Sekolah merupakan lembaga yang berdiri atas mimpi pendidikan. Sistem dan metode yang diaplikasikan di sekolah bertujuan untuk mencapai tujuan dari pendidikan itu sendiri. Artinya sekolah lahir oleh karena adanya pendidikan. Tanpa pendidikan dan mimpinya, sekolah tidak akan pernah ada. Toh dalam sejarah pendidikan jauh lebih dahulu eksis dibandingkan sekolah.

Pernyataan guru Akbar ketika kritik pembelajaran muncul tadi merupakan pengejewantahan dari kematian pendidikan, dan benar itu terjadi di sekolah. Guru tidak menghargai kondisi psikis yang terjadi pada siswanya sehingga si guru dapat berbicara tanpa memikirkan perasaan orang lain, rasanya sudah mati!

Jika kita kaji lebih dalam lagi, guru yang mengucapkan kata-kata kurang ajar tadi tentunya juga mengalami situasi psikis tertentu. Mungkin si guru di tekan oleh kepala sekolah dengan persoalan administrasi yang belum tuntas, dan si kepala sekolah mungkin juga ditekan, didesak oleh pengawas karena pencapaian yang kurang dari sekolah. Berlanjut si pengawas juga mungkin didesak oleh dinas pendidikan kabupaten untuk meningkatkan kualitas pembelajaran dengan cepat, dinas pendidikan di desak oleh Bupati setelah bupati dihubungi oleh gubernur tentang indeks pencapaian mutu pendidikan Provinsi yang rendah dan relatif turun. Gubernur ditanyai dan diinstruksikan oleh presiden mengapa kualitas di Provinsi yang dipimpin masih rendah?. Menurut kita presiden adalah yang tertinggi, namun ternyata presidenpun juga ditekan oleh rakyat tentang kualitas pendidikan dan yang terakhir rakyat adalah kita. Ironi!
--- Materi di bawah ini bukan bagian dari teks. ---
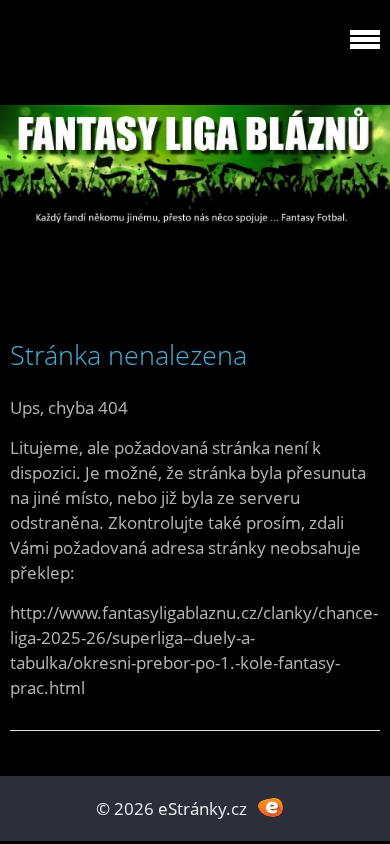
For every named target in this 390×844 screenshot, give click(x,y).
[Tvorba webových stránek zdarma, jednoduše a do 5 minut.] (270, 806)
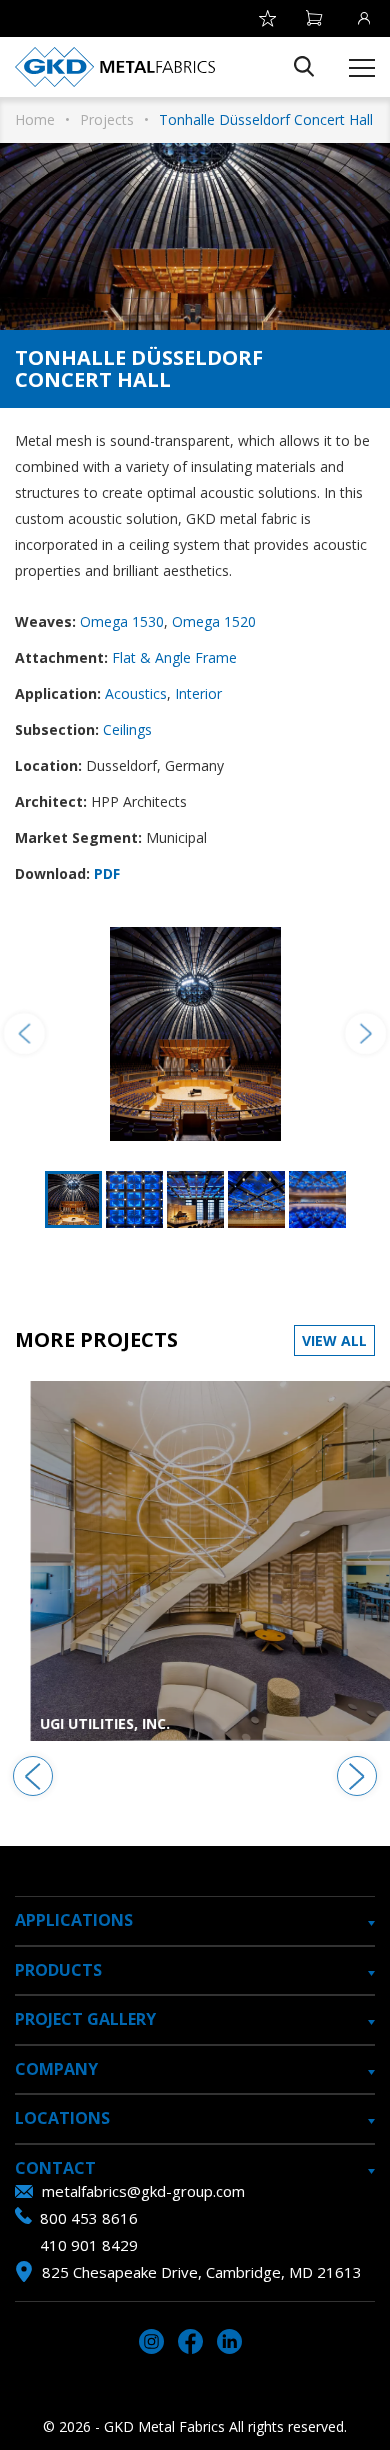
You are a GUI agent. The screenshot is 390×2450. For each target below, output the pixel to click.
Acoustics (136, 693)
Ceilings (127, 729)
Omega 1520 (214, 621)
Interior (198, 693)
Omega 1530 (122, 621)
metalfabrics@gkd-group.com (143, 2191)
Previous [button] (24, 1033)
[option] (195, 1034)
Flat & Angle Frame (174, 657)
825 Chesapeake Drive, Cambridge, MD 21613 (202, 2272)
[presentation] (33, 1776)
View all (334, 1340)
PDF (107, 873)
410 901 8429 (89, 2245)
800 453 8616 (89, 2218)
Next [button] (365, 1033)
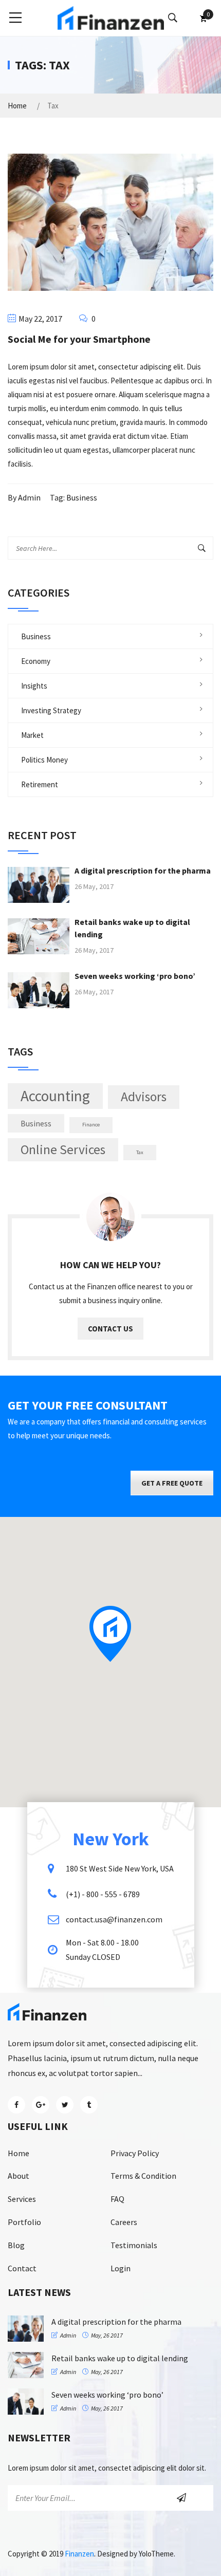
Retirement (39, 784)
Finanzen (79, 2554)
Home (17, 105)
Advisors (144, 1096)
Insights (34, 686)
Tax (139, 1152)
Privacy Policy (134, 2153)
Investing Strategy (51, 710)
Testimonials (133, 2245)
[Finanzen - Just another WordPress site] (111, 17)
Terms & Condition (143, 2176)
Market (32, 735)
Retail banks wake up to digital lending (119, 2358)
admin (29, 497)
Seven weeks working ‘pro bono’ (135, 976)
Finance (91, 1124)
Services (22, 2199)
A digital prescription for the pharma (143, 870)
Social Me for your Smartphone (79, 338)
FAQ (117, 2199)
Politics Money (44, 760)
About (18, 2176)
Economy (35, 661)
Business (81, 497)
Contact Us (110, 1328)
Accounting (55, 1095)
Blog (16, 2245)
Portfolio (24, 2222)
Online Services (63, 1149)
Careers (123, 2222)
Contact (22, 2268)
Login (120, 2268)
“Banyak yang mati olehnya, perasaan, tata aturan dan kebijaksanaan sudah dibunuh oleh sekolah” (Ivan Illich; deschooling society)
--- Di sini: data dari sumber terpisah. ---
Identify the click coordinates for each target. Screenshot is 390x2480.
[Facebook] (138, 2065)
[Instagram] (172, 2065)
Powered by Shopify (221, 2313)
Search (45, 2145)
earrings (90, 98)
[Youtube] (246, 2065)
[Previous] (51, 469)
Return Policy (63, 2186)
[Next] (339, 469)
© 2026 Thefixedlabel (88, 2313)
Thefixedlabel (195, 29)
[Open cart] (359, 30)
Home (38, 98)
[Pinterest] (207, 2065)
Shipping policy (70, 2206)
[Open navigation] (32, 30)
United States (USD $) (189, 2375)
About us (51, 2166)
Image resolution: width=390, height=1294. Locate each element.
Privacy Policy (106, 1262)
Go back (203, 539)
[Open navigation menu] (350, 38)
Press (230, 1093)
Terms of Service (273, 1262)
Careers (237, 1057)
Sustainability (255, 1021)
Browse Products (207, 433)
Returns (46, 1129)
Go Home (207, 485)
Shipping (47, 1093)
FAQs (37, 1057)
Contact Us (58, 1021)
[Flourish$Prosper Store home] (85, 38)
Sekolah menjadi Oedipus, membunuh pendidikan yang sejatinya adalah ayah kandungnya!

Lalu, pada cerita akbar. Diceritakan wali kelas yang peduli, menanyakan dan memberikan semangat pada akbar agar termotivasi dan memaafkan masa lalu yang pahit. Memang ini adalah sebuah bentuk suporsi yang baik dari seorang guru. Namun tolak ukur yang digunakan oleh guru adalah peringkat yang sarat dengan prestasi dan pencapaian. Benar prestasi mengukur dan mengevaluasi pendidikan, namun ukuran prestasi bukanlah instrumen yang adil jika prestasi yang dianggap pencapaian hanyalah bidang mata pelajaran utama dan sangat eksplisit. Adakah pencapaian itu dianggap pada prestasi seni? Olahraga? Beladiri?. Oh mungkin ada namun pasti itu penghargaan terhadap hal itu hanyalah gejala impotensi, karena guru dan sekolah hanya ingat sebentar lalu meminta medali atau pialanya ditinggal di lemari prestasi yang penuh dengan kebohongan. Yang lebih ekstrim, adakah penghargaan bagi anak dengan teman terbanyak? anak dengan komunikasi interpersonal yang baik? anak dengan komunikasi massa yang hebat? Dan anak yang memiliki mimpi yang bijaksana? Tentu tidak dan takkan akan mungkin terjadi! Selagi ukuran prestasi hanyalah piagam dan pencapaian kuantitatif saja.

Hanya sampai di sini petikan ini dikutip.